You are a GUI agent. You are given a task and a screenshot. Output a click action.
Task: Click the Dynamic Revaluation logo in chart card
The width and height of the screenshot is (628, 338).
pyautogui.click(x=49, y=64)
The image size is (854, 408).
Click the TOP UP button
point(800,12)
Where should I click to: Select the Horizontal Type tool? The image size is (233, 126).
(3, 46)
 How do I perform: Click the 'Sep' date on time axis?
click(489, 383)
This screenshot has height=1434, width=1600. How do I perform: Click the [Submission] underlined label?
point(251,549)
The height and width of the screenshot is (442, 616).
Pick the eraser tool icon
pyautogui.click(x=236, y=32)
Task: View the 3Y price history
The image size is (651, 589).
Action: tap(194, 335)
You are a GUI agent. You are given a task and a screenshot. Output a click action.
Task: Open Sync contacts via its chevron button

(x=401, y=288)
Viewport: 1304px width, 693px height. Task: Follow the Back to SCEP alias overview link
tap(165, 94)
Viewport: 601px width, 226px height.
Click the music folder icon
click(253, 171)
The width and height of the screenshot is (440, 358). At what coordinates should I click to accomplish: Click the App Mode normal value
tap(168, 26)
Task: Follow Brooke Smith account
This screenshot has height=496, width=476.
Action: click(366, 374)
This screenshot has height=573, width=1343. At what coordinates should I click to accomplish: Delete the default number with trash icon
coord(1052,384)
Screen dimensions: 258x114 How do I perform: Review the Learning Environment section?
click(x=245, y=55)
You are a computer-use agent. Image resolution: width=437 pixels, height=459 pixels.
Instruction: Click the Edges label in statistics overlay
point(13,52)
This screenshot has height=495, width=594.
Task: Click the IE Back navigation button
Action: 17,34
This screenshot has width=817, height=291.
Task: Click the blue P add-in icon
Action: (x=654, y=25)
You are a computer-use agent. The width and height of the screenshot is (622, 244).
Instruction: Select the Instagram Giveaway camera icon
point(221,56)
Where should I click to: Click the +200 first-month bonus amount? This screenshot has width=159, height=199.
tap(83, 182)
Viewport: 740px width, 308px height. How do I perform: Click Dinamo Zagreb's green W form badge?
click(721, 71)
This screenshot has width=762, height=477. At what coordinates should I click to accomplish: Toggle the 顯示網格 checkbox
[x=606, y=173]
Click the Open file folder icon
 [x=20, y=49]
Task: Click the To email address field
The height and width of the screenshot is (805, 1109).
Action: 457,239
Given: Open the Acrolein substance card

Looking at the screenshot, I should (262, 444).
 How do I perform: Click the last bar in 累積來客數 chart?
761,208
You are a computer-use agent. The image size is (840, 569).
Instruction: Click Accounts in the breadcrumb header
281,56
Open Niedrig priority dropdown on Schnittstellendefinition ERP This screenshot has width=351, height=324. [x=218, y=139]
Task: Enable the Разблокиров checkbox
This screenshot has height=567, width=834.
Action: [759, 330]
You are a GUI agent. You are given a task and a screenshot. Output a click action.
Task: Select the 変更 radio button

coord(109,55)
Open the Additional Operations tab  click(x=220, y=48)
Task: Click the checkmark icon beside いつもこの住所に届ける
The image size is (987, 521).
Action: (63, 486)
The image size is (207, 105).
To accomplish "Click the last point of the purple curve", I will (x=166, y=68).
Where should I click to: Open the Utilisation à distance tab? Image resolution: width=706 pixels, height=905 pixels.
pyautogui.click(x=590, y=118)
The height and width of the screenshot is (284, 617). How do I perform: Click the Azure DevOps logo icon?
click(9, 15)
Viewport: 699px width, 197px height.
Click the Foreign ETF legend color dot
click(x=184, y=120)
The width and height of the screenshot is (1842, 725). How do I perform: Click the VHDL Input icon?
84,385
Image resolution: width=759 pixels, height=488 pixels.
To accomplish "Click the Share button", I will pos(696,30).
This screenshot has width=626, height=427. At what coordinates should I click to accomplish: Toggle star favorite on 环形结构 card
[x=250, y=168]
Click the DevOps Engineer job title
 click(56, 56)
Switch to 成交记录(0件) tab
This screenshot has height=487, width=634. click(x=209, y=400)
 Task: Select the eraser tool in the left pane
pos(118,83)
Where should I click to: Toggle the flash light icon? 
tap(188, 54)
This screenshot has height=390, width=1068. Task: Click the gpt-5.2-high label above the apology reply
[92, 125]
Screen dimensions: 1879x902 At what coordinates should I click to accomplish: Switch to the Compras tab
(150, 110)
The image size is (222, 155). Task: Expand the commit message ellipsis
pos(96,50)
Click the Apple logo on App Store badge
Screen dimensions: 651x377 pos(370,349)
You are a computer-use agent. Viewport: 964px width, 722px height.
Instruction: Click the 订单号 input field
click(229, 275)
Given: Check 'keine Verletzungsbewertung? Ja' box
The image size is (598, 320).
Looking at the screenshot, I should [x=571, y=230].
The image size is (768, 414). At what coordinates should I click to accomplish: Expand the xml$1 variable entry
-.-.-
EXERCISE DETAILS:
All the entries must be retyped exactly.

COMPLETED TASK:
You are a GUI agent. You are given a task and a screenshot. Output a click action.
Task: Click the Dynamic Revaluation logo in chart card
The width and height of the screenshot is (628, 338).
pyautogui.click(x=49, y=64)
The image size is (854, 408).
Click the TOP UP button
point(800,12)
Where should I click to: Select the Horizontal Type tool? The image size is (233, 126).
(3, 46)
 How do I perform: Click the 'Sep' date on time axis?
click(489, 383)
This screenshot has height=1434, width=1600. How do I perform: Click the [Submission] underlined label?
point(251,549)
The height and width of the screenshot is (442, 616).
Pick the eraser tool icon
pyautogui.click(x=236, y=32)
Task: View the 3Y price history
The image size is (651, 589).
Action: tap(194, 335)
You are a GUI agent. You are given a task and a screenshot. Output a click action.
Task: Open Sync contacts via its chevron button

(x=401, y=288)
Viewport: 1304px width, 693px height. Task: Follow the Back to SCEP alias overview link
tap(165, 94)
Viewport: 601px width, 226px height.
Click the music folder icon
click(253, 171)
The width and height of the screenshot is (440, 358). At what coordinates should I click to accomplish: Click the App Mode normal value
tap(168, 26)
Task: Follow Brooke Smith account
This screenshot has height=496, width=476.
Action: click(366, 374)
This screenshot has height=573, width=1343. At what coordinates should I click to accomplish: Delete the default number with trash icon
coord(1052,384)
Screen dimensions: 258x114 How do I perform: Review the Learning Environment section?
click(x=245, y=55)
You are a computer-use agent. Image resolution: width=437 pixels, height=459 pixels.
Instruction: Click the Edges label in statistics overlay
point(13,52)
This screenshot has height=495, width=594.
Task: Click the IE Back navigation button
Action: 17,34
This screenshot has width=817, height=291.
Task: Click the blue P add-in icon
Action: (x=654, y=25)
You are a computer-use agent. The width and height of the screenshot is (622, 244).
Instruction: Select the Instagram Giveaway camera icon
point(221,56)
Where should I click to: Click the +200 first-month bonus amount? This screenshot has width=159, height=199.
tap(83, 182)
Viewport: 740px width, 308px height. How do I perform: Click Dinamo Zagreb's green W form badge?
click(721, 71)
This screenshot has width=762, height=477. At what coordinates should I click to accomplish: Toggle the 顯示網格 checkbox
[x=606, y=173]
Click the Open file folder icon
 [x=20, y=49]
Task: Click the To email address field
The height and width of the screenshot is (805, 1109).
Action: 457,239
Given: Open the Acrolein substance card

Looking at the screenshot, I should (262, 444).
 How do I perform: Click the last bar in 累積來客數 chart?
761,208
You are a computer-use agent. The image size is (840, 569).
Instruction: Click Accounts in the breadcrumb header
281,56
Open Niedrig priority dropdown on Schnittstellendefinition ERP This screenshot has width=351, height=324. [x=218, y=139]
Task: Enable the Разблокиров checkbox
This screenshot has height=567, width=834.
Action: [759, 330]
You are a GUI agent. You are given a task and a screenshot. Output a click action.
Task: Select the 変更 radio button

coord(109,55)
Open the Additional Operations tab  click(x=220, y=48)
Task: Click the checkmark icon beside いつもこの住所に届ける
The image size is (987, 521).
Action: (63, 486)
The image size is (207, 105).
To accomplish "Click the last point of the purple curve", I will (x=166, y=68).
Where should I click to: Open the Utilisation à distance tab? Image resolution: width=706 pixels, height=905 pixels.
pyautogui.click(x=590, y=118)
The height and width of the screenshot is (284, 617). How do I perform: Click the Azure DevOps logo icon?
click(9, 15)
Viewport: 699px width, 197px height.
Click the Foreign ETF legend color dot
click(x=184, y=120)
The width and height of the screenshot is (1842, 725). How do I perform: Click the VHDL Input icon?
84,385
Image resolution: width=759 pixels, height=488 pixels.
To accomplish "Click the Share button", I will pos(696,30).
This screenshot has width=626, height=427. At what coordinates should I click to accomplish: Toggle star favorite on 环形结构 card
[x=250, y=168]
Click the DevOps Engineer job title
 click(56, 56)
Switch to 成交记录(0件) tab
This screenshot has height=487, width=634. click(x=209, y=400)
 Task: Select the eraser tool in the left pane
pos(118,83)
Where should I click to: Toggle the flash light icon? 
tap(188, 54)
This screenshot has height=390, width=1068. Task: Click the gpt-5.2-high label above the apology reply
[92, 125]
Screen dimensions: 1879x902 At what coordinates should I click to accomplish: Switch to the Compras tab
(150, 110)
The image size is (222, 155). Task: Expand the commit message ellipsis
pos(96,50)
Click the Apple logo on App Store badge
Screen dimensions: 651x377 pos(370,349)
You are a computer-use agent. Viewport: 964px width, 722px height.
Instruction: Click the 订单号 input field
click(229, 275)
Given: Check 'keine Verletzungsbewertung? Ja' box
The image size is (598, 320).
Looking at the screenshot, I should [x=571, y=230].
The image size is (768, 414). At what coordinates should I click to accomplish: Expand the xml$1 variable entry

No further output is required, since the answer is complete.